• Written request 1:
In the text on the groping gesture in medieval images, which book is given as a case where the gesture clearly signals sexual violence and is condemned by a caption?
• Written request 2:
Pick up the text on the groping gesture in medieval images after its final sentence and extend it by one short paragraph.

##### Excerpted text

Medieval objects feature this gesture commonly (more commonly than we’d imagined, in fact; but Damian uncovered a number of these images relatively quickly and with ease). In certain cases, as in the Taymouth Hours, the gesture is an explicit sign of sexual violence, condemned by the caption below.
British Library, Yates Thompson MS 13, fol. 177r
Victoria & Albert Museum, Museum Number 220-1867
British Library, Royal MS 16 G vi, fol 4v
Notice how in two of those images, the woman who are being groped and grabbed and seized make gestures of shock. With their hands up and, in one case, body turned away, they register the full horror of the assault.

##########
##### Data lines

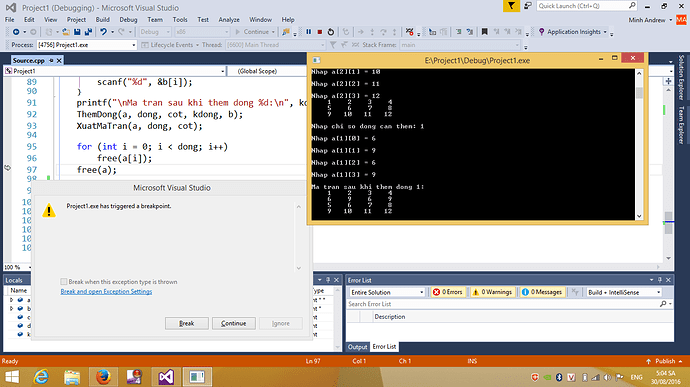Open Firefox from the taskbar
This screenshot has width=690, height=387.
click(x=103, y=377)
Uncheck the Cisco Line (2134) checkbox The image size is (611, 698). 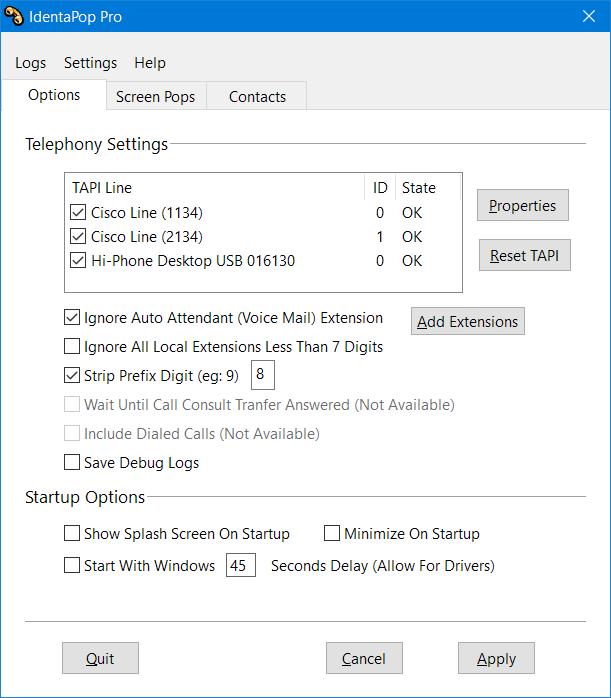(x=78, y=236)
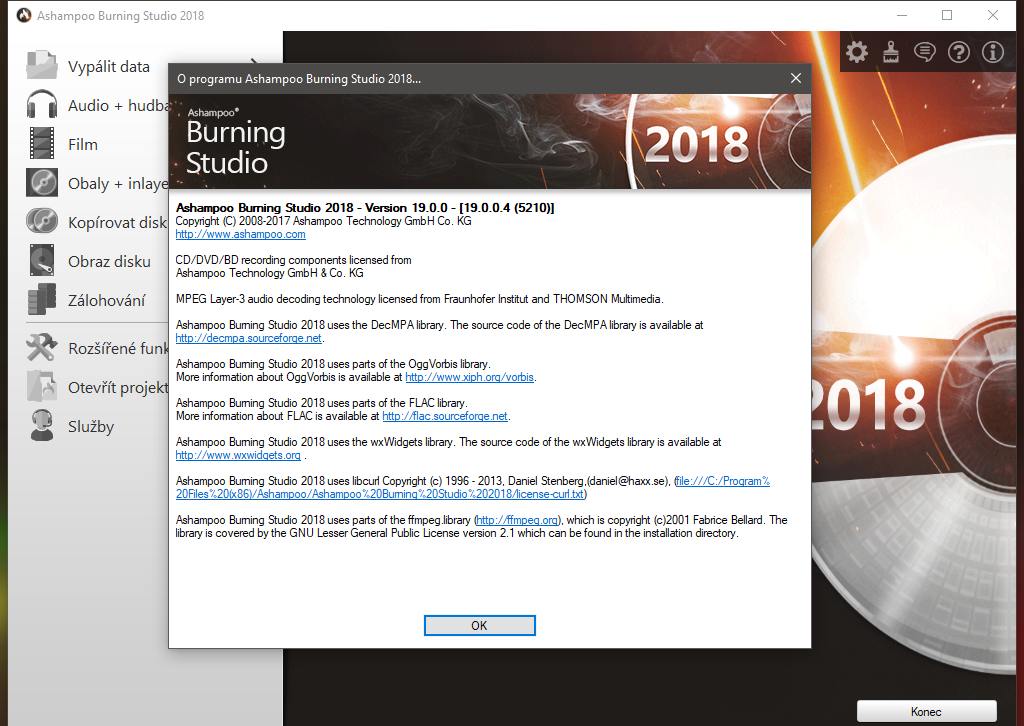
Task: Click the Obraz disku drive icon
Action: [42, 261]
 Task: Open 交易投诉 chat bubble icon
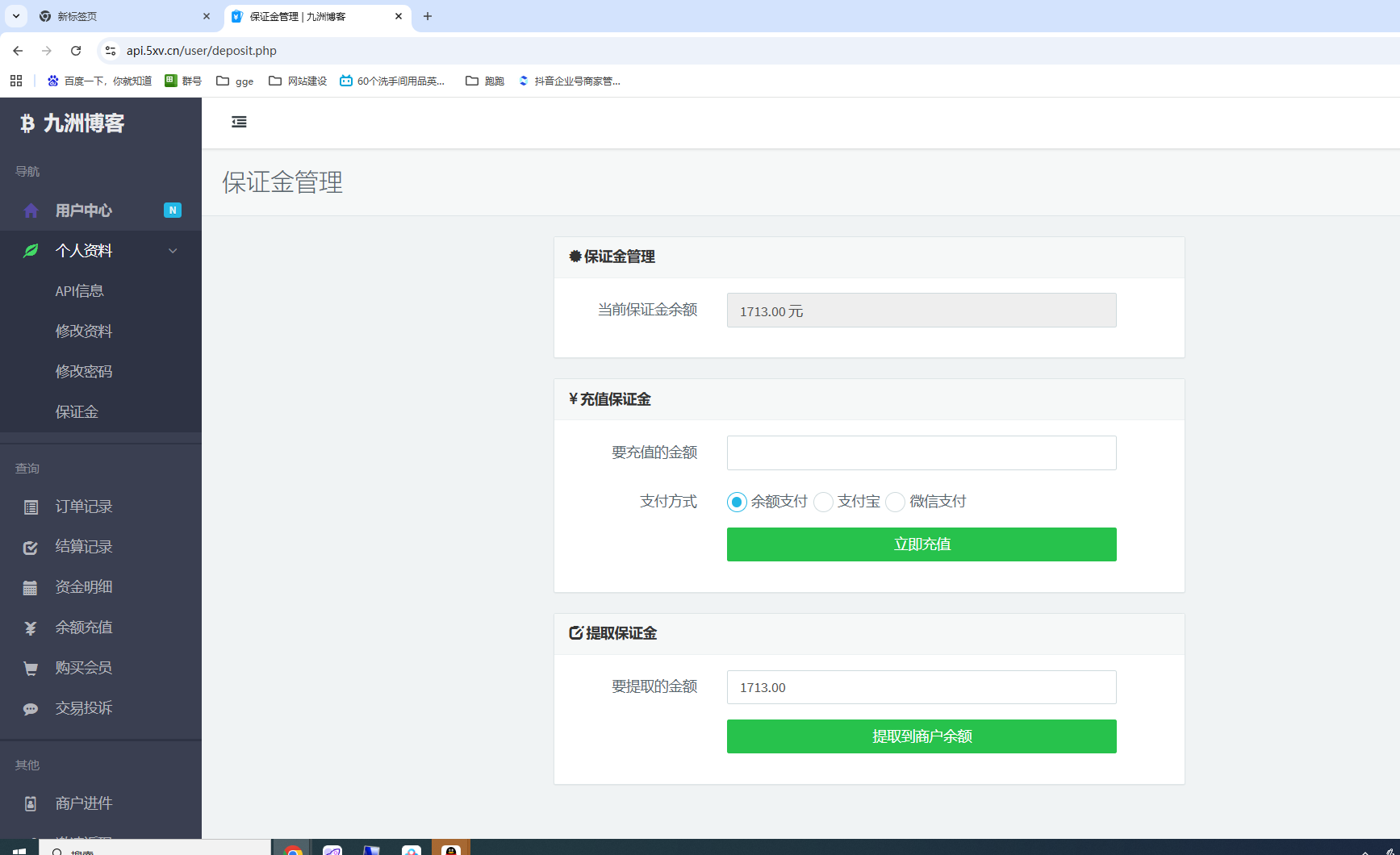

##########

• Written reply 1:
The Taymouth Hours.

• Written reply 2:
One of the most significant contributions of this blog has been to show us how much we live with the Middle Ages today, how much we speak with phrases uttered hundreds of years ago, how much we see with eyes primed by visual traditions of the medieval past. And one of the consequences of this knowledge is that we can no longer dismiss as anomalous behaviors that are objectionable and damaging. Nor can we condemn as anachronistic or opportunistic scholars who would see in medieval art and literature deep resonance with our culture today. The words spoken by the Republican nominee for president emerge from our cultural legacy. It is up to us to engage with that legacy until the day that is so truly beyond the pale of understanding, so alien, that it becomes impossible to act and illegible to read.